C’est une décision qui a fait l’effet d’une bombe que celle qu’a prise le Conseil fédéral ce vendredi 28 février au cours d’une séance extraordinaire. En raison de la propagation du coronavirus, il interdit toutes les manifestations de plus de 1000 personnes avec effet immédiat, et cela jusqu’au 15 mars. Il a ainsi déclenché une avalanche d’annulations de manifestations économiques, culturelles et sportives. Dans le monde politique, les réactions sont partagées. Les uns applaudissent, les autres secouent la tête, comme l’ancien chef du groupe PDC Filippo Lombardi. «Le gouvernement demande à ses citoyens de ne pas céder à la panique, mais ses mesures contribuent à faire paniquer bien des gens», regrette-t-il.

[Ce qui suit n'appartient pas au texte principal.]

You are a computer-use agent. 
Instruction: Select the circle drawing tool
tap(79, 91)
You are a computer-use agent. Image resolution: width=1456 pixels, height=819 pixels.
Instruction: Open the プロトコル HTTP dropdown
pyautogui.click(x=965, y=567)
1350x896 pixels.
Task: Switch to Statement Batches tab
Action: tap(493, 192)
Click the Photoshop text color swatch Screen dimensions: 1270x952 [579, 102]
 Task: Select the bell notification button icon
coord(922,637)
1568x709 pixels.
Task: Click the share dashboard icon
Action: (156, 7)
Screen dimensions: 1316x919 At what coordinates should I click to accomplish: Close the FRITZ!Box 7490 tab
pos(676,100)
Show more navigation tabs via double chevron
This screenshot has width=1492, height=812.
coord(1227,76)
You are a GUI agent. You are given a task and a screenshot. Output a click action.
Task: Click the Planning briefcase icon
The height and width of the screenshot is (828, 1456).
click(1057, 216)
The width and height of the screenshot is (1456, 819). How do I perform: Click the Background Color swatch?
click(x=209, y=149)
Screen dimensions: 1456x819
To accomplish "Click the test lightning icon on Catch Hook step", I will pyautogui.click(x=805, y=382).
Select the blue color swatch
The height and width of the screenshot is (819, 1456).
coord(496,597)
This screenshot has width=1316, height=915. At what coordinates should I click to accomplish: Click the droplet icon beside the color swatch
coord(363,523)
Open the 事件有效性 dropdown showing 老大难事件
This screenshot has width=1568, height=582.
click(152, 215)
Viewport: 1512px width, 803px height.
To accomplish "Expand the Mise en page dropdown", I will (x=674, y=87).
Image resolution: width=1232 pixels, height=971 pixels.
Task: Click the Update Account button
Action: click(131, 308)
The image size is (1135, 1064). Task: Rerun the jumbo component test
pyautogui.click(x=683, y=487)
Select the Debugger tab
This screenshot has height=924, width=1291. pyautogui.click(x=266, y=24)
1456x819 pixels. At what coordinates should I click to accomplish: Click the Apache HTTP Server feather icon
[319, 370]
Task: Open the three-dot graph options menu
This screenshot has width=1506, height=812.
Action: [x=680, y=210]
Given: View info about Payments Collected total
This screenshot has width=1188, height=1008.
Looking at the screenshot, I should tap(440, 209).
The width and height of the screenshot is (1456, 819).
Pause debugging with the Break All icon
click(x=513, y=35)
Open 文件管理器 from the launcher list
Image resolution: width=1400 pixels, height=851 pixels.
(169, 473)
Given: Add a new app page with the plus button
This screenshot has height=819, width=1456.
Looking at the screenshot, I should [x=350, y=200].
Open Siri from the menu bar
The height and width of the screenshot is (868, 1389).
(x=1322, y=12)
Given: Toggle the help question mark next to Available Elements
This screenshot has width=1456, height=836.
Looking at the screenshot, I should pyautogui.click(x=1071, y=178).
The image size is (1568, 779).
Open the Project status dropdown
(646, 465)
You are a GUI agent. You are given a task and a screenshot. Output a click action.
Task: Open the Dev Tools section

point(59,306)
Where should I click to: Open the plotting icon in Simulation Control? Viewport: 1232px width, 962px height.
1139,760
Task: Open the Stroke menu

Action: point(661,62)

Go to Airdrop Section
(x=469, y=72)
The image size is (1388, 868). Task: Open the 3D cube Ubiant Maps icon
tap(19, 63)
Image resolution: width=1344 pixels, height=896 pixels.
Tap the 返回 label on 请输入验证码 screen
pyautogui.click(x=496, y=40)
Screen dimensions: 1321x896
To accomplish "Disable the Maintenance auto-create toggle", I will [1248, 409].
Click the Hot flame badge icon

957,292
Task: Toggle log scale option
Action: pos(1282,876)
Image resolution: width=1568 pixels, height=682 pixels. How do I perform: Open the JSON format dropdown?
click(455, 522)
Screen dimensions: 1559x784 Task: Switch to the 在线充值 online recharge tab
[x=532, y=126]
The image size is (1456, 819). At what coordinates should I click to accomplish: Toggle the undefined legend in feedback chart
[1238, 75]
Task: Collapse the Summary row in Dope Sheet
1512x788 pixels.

L’on est passé d’un «temps normal» à une «situation particulière», la phase deux du plan de pandémie, en application de la loi sur les épidémies et de l’ordonnance correspondante. Tout le monde s’attendait à ce que le Conseil fédéral décrète un jour cette mesure. En revanche, la rapidité avec laquelle il a agi a beaucoup surpris, car la situation ne s’est pas aggravée de manière dramatique en moins de 24 heures. «Nous n’avons pas perdu la chaîne d’infection en Suisse», a d’ailleurs assuré le ministre de la Santé, Alain Berset. Notre pays compte désormais une quinzaine de personnes testées positivement – en plutôt bonne santé – et une centaine de personnes mises en quarantaine.